● What to do: Render the part of the listing that opens with the line containing "Image resolution: width=1096" and closes with the line containing "Action: tap(18, 73)" as a two-column CSV with the header instruction,action. Give one row per request: its text under instruction and its answer under action, with each field quoted and any line breaks replaced by spaces.
═══ Data supplied
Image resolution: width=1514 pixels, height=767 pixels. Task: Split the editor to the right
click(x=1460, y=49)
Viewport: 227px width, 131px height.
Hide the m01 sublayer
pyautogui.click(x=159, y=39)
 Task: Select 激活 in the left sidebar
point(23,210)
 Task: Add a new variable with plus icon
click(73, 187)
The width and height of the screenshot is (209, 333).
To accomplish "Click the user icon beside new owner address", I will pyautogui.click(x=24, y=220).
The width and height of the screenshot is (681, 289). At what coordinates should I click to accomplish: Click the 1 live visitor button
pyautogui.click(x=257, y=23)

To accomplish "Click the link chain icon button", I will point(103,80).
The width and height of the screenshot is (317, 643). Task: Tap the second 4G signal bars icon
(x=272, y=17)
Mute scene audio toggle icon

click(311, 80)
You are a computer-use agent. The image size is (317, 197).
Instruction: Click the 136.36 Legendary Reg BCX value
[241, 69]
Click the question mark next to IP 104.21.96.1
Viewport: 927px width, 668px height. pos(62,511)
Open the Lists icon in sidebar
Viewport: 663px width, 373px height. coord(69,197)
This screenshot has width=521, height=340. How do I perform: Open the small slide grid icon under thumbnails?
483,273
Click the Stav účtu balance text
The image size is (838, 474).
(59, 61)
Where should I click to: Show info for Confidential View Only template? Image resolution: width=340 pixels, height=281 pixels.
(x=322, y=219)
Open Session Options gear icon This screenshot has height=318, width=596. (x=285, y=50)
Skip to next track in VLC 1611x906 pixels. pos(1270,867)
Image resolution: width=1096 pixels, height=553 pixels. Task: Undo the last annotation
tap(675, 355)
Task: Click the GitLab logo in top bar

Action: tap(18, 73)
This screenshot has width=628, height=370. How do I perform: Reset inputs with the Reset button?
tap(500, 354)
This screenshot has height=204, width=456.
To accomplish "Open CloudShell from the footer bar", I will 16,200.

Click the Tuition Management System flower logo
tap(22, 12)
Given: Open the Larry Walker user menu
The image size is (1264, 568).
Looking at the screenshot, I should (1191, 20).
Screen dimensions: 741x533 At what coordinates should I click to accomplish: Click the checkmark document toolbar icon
══════
● Response to the task:
instruction,action
"Image resolution: width=1096 pixels, height=553 pixels. Task: Undo the last annotation","tap(675, 355)"
"Task: Click the GitLab logo in top bar","Action: tap(18, 73)"